Start of Source data
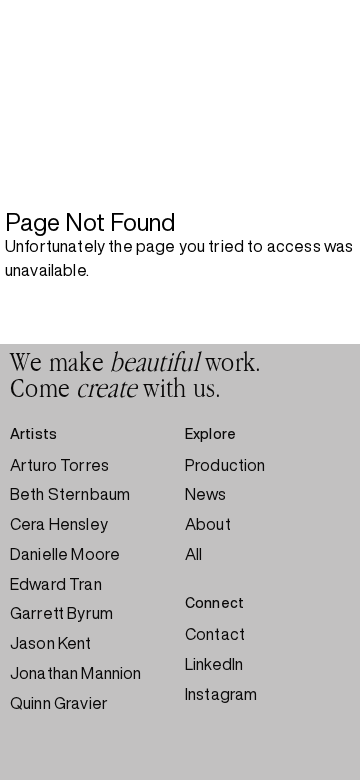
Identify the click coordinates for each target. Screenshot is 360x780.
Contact (215, 634)
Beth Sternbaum (70, 494)
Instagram (221, 694)
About (208, 524)
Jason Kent (51, 643)
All (193, 554)
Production (225, 465)
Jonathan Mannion (76, 673)
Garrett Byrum (61, 613)
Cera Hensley (59, 524)
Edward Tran (56, 584)
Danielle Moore (65, 554)
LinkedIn (214, 664)
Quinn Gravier (59, 703)
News (206, 494)
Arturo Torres (59, 465)
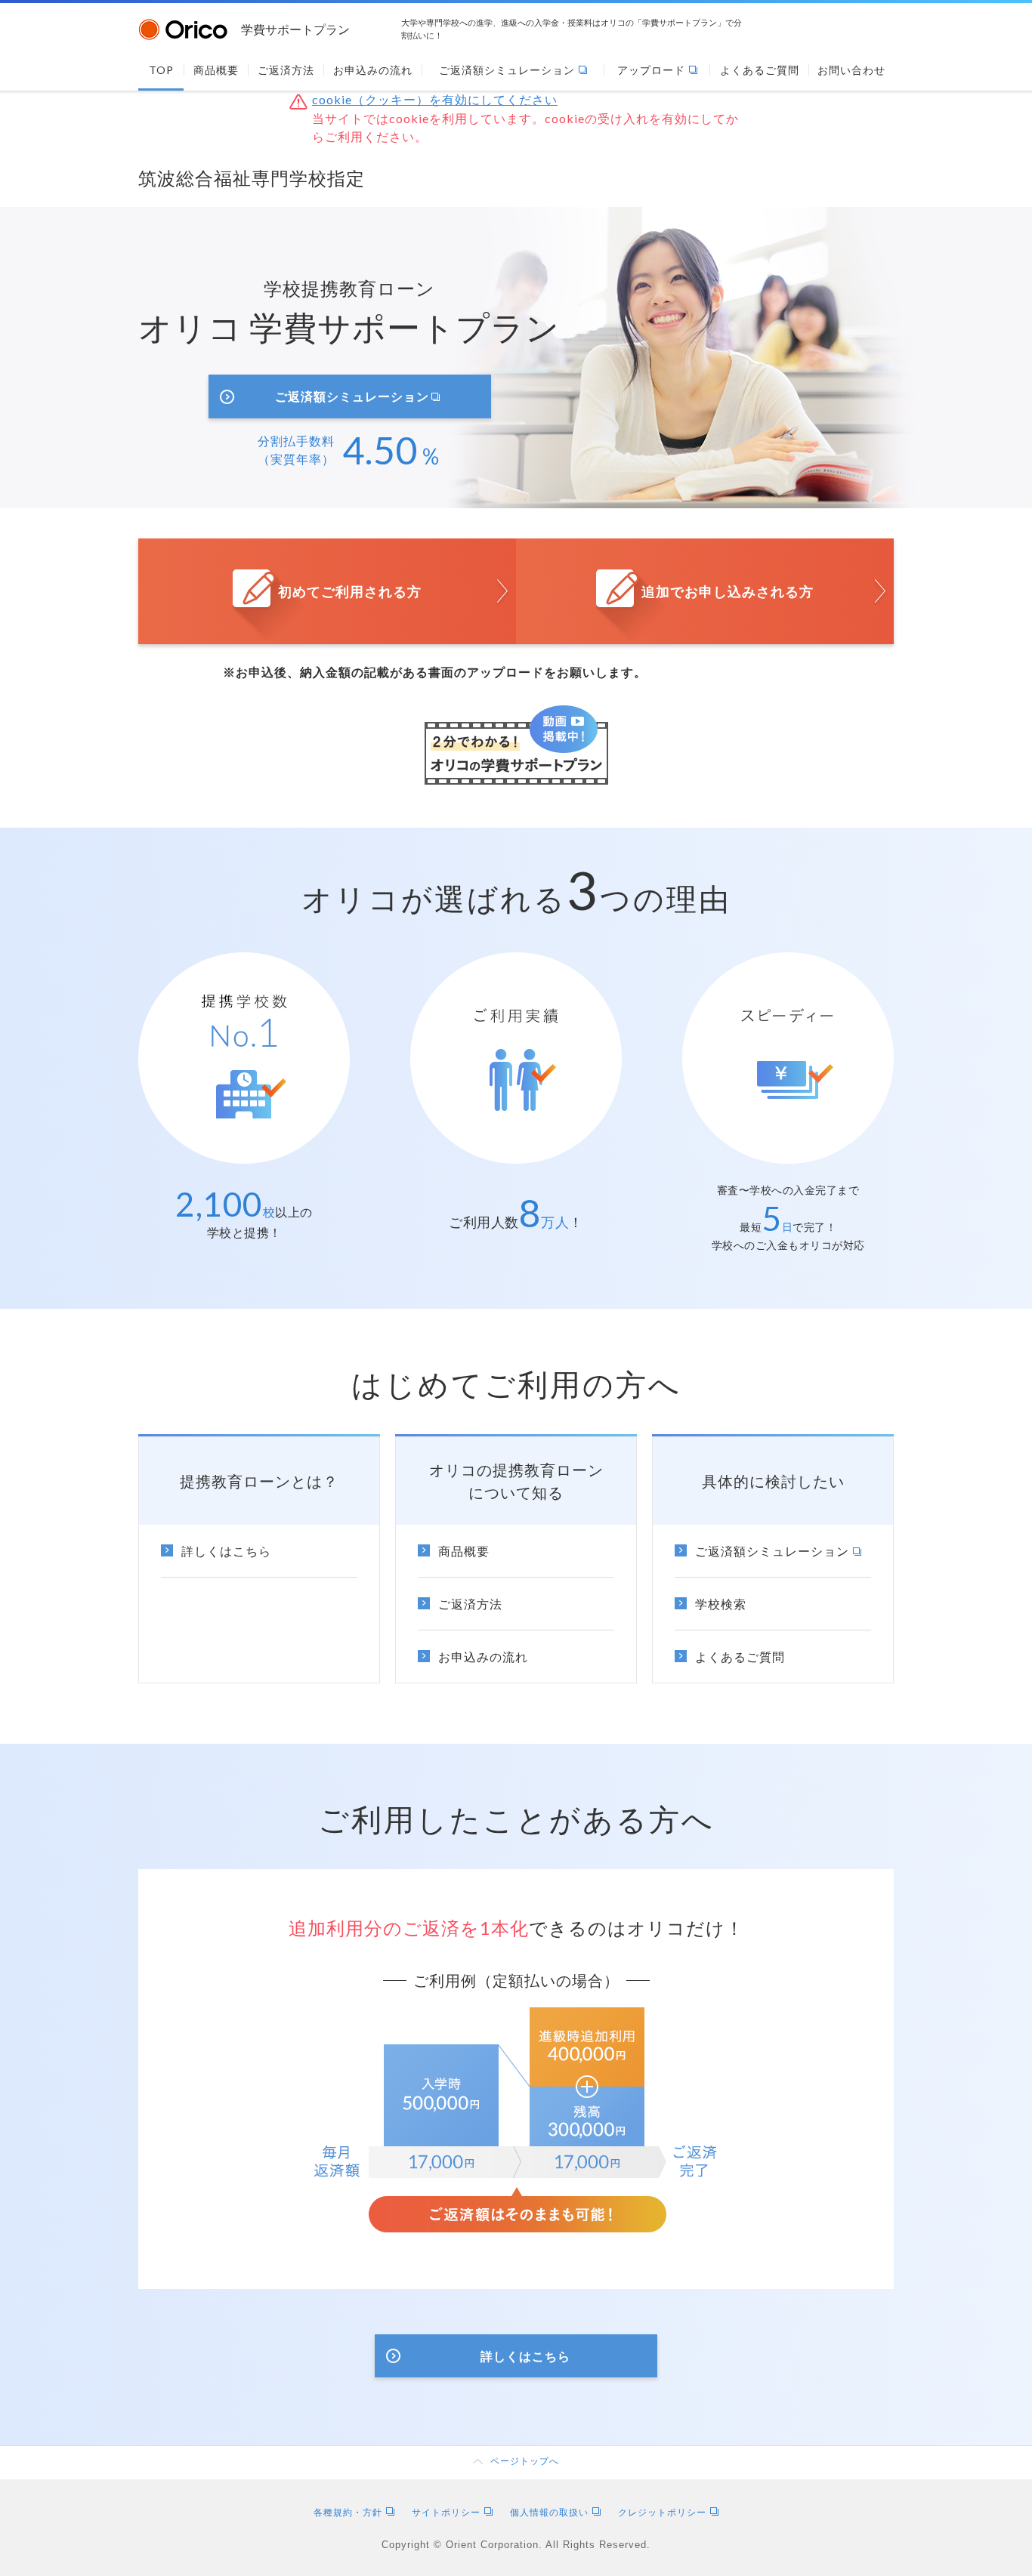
End of Source data
Everything in the entries above should be returned exactly, apart from the pictures.

◆ Expected output
Identify the click coordinates for each target. Screenshot is 360x780.
Contact (215, 634)
Beth Sternbaum (70, 494)
Instagram (221, 694)
About (208, 524)
Jason Kent (51, 643)
All (193, 554)
Production (225, 465)
Jonathan Mannion (76, 673)
Garrett Byrum (61, 613)
Cera Hensley (59, 524)
Edward Tran (56, 584)
Danielle Moore (65, 554)
LinkedIn (214, 664)
Quinn Gravier (59, 703)
News (206, 494)
Arturo Torres (59, 465)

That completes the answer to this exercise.